ETL and ELT processes are the bread and butter of data engineering: everyone has data sources and wants to gather that data in a neat and tidy SQL database like CrateDB.
With Apache Airflow, you can orchestrate ETL/ELT processes end-to-end, fully integrated in your wider data ecosystem. And now, thanks to the Astro free trial, you can step up your game and get your pipelines up in the cloud, paired with a CrateDB managed instance which keeps you working purely in the clouds forever.
CrateDB OSS is an open-source distributed SQL database designed for handling large-scale data workloads. It offers seamless scalability, fault tolerance, and real-time querying capabilities, making it a powerful solution for data-intensive applications.

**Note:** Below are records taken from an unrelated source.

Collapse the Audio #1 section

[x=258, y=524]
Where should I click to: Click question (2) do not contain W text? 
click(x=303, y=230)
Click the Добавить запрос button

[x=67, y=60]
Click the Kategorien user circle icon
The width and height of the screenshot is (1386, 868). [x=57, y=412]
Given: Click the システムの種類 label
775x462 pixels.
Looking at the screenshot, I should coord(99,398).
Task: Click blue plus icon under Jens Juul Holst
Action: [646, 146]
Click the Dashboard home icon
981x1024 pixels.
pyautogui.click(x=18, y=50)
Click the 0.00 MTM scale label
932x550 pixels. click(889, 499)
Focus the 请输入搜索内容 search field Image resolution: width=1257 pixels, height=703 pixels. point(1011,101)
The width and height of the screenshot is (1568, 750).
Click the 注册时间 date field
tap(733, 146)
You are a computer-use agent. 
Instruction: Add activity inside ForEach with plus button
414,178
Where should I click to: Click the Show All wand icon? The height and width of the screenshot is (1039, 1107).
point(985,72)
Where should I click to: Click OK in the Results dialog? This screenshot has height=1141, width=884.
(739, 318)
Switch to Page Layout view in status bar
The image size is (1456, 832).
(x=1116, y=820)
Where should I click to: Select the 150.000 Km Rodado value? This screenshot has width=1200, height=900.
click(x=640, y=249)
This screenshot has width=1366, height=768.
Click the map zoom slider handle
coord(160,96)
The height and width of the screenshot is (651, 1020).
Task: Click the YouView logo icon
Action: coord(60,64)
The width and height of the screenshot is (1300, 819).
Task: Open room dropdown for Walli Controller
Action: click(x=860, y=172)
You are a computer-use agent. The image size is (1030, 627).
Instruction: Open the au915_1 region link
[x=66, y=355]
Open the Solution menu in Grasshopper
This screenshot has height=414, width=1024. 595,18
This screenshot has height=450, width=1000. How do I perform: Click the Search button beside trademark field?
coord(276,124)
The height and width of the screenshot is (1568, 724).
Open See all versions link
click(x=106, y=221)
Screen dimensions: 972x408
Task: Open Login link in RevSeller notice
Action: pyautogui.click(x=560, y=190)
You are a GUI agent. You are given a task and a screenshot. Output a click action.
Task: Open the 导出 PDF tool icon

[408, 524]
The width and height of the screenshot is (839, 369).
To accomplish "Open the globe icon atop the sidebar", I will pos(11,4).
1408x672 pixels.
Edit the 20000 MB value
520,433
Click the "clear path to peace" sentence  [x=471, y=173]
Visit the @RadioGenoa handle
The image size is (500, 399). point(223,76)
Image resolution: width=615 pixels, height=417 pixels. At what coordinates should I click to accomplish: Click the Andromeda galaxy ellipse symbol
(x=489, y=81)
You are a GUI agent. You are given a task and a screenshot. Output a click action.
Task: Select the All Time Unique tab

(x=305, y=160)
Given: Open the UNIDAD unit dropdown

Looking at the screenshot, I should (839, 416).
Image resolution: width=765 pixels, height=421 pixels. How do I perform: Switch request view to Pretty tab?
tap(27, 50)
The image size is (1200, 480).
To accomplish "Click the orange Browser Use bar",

CrateDB Cloud is a fully managed database as a service (DBaaS) platform that brings the power of CrateDB to the cloud. It offers a seamless and hassle-free experience, allowing you to focus on your applications rather than managing infrastructure. With CrateDB Cloud, you can easily monitor, deploy and scale your database, upgrade effortlessly without downtime, and enjoy robust security and reliable performance.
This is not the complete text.